Most larger fish broadcast their eggs into the sea and let currents spread them far and wide—a hedging strategy that ensures there will always be a few larvae floating around to replenish a population if a disaster strikes. “The disadvantage is you have to produce a huge number of offspring in order for some to survive the death trap of the open ocean,” Brandl says.
Cryptobenthic reef fish have the opposite strategy: They produce fewer offspring, keep them close to home, and invest heavily in them by providing an unusual degree of parental care.
Some brood their eggs in a pouch, some in their mouths, some tuck them behind their pectoral fins—that’s called armpit brooding. Two groups give birth to live young—a rarity among coral reef fishes.
Even species with more conventional egg-laying approaches, where the female attaches a sticky egg mass to a coral branch, a sponge, or a rock, provide those eggs with postnatal care. It’s mostly males who perform egg-minding duties, which include fanning the eggs to keep them well-oxygenated, and cleaning them to prevent the build up of detritus. Some species may even provide the eggs with antibiotic protection against infection.

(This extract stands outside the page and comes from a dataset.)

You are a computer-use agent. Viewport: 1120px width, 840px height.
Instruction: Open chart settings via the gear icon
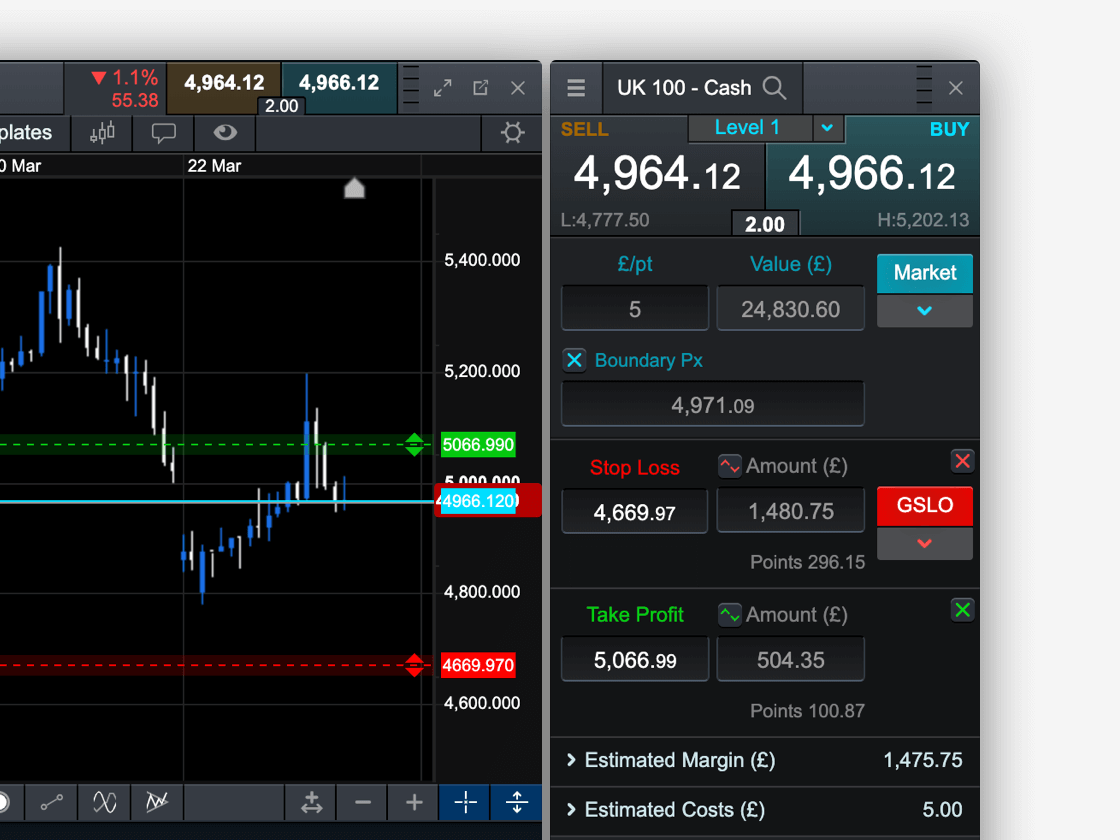tap(511, 133)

All this parental investment would be of little avail if the larvae were swept away from the reef by strong currents. Whereas the larvae of large fish actively seek out those currents, to kick-start their ocean wanderings, cryptobenthic reef-fish larvae avoid them, settling on their home reef.
They manage to linger at the periphery of reefs, somehow keeping clear of both reef-based and open-ocean predators.
“How they do that, we don’t know,” says Brandl. “My guess is they drop down close to the bottom, perhaps a few hundred meters away from the reef, where currents may be weaker and where predators may be less likely to notice them. This is one of our next research questions: Where do the larvae actually go?”